On June 12, 1948, the Women’s Armed Services Integration Act created regular and reserve status for women, although women had already been an integral part of the Army since the Revolutionary War when women served in traditional roles such as seamstresses, cooks and nurses. Some courageous women served in combat alongside their husbands or disguised as men, though not in uniform. Today women serve proudly in all jobs offered in the Army including combat military occupational specialties.

2nd Armored Brigade Combat Team, 1st Cavalry Division, leadership understands that with women in combat MOSs there are challenges and they are leading the way in giving these female Soldiers a platform to interact and learn from other women by starting “Sisters in Arms” a brigade female mentorship program.

“A lot of military occupational specialties in the military are very male dominant and sometimes females don’t have females in their leadership and events like this would help us find a mentor,” Spc. Arushi Arya, who came into the Army as an allied trade specialist (91E), a predominantly male MOS, said.

By bringing female Soldiers together to interact with senior female mentors it allows each Soldier to find someone who has achieved the goals they aspire to achieve and learn from their experiences and to have someone they feel comfortable with to ask questions outside of their organization.

“As a minority in male-dominated units we felt it was necessary to reach out to our female Soldiers, especially younger Soldiers, and make sure that they know we appreciate their unique challenges and we offer them some experience with our senior female officers and non-commissioned officers,” Col. Ian Palmer, commander, 2nd BCT, said. “In the brigade every Soldier matters, every teammate matters, so we want to make sure that everyone has a voice.”

The program has been developing for several months and its intent is for young female Soldiers to find a mentor, offer coping mechanisms, help them build resilience and help them understand all the resources available to them.

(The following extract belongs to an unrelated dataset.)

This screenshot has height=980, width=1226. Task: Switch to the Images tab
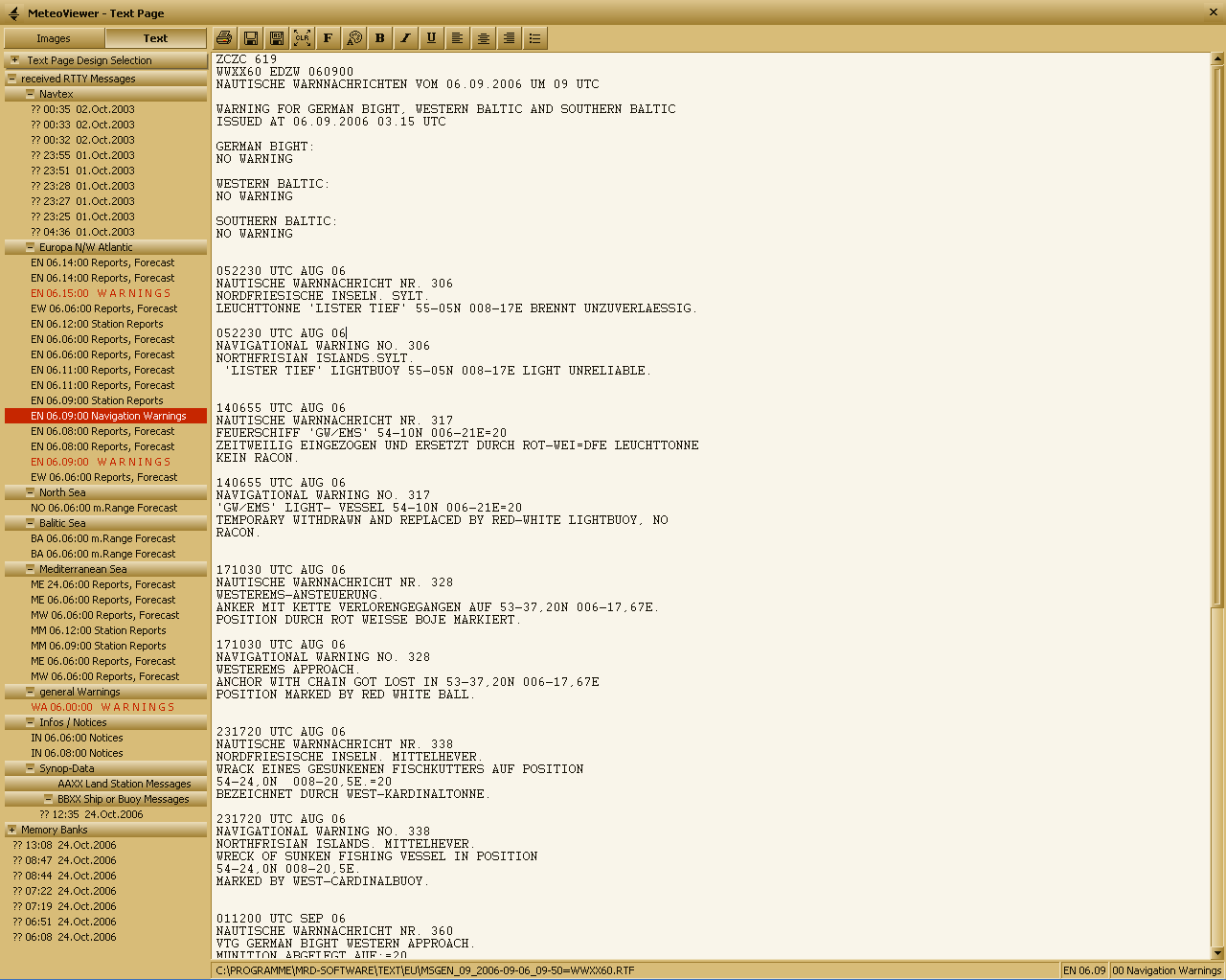54,38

“We are trying to help empower the female population to help them speak out, so they don’t feel like they are in the shadow of males, so that they know we are equal,” 1st Sgt. Wendy Talton, 2nd BCT, said.

The topics covered during this event, the first of its kind in the brigade, were: Dual Military Life, Parenting, Domestic Violence, Coping with Deployment, Healthy Relationships and Sexual Harassment and Assault, among other common topics that affect Soldiers within the formation.

“This program will help people speak up more, it’s empowering females and the more empowered we are, the more comfortable we are to speak up,” Arya said.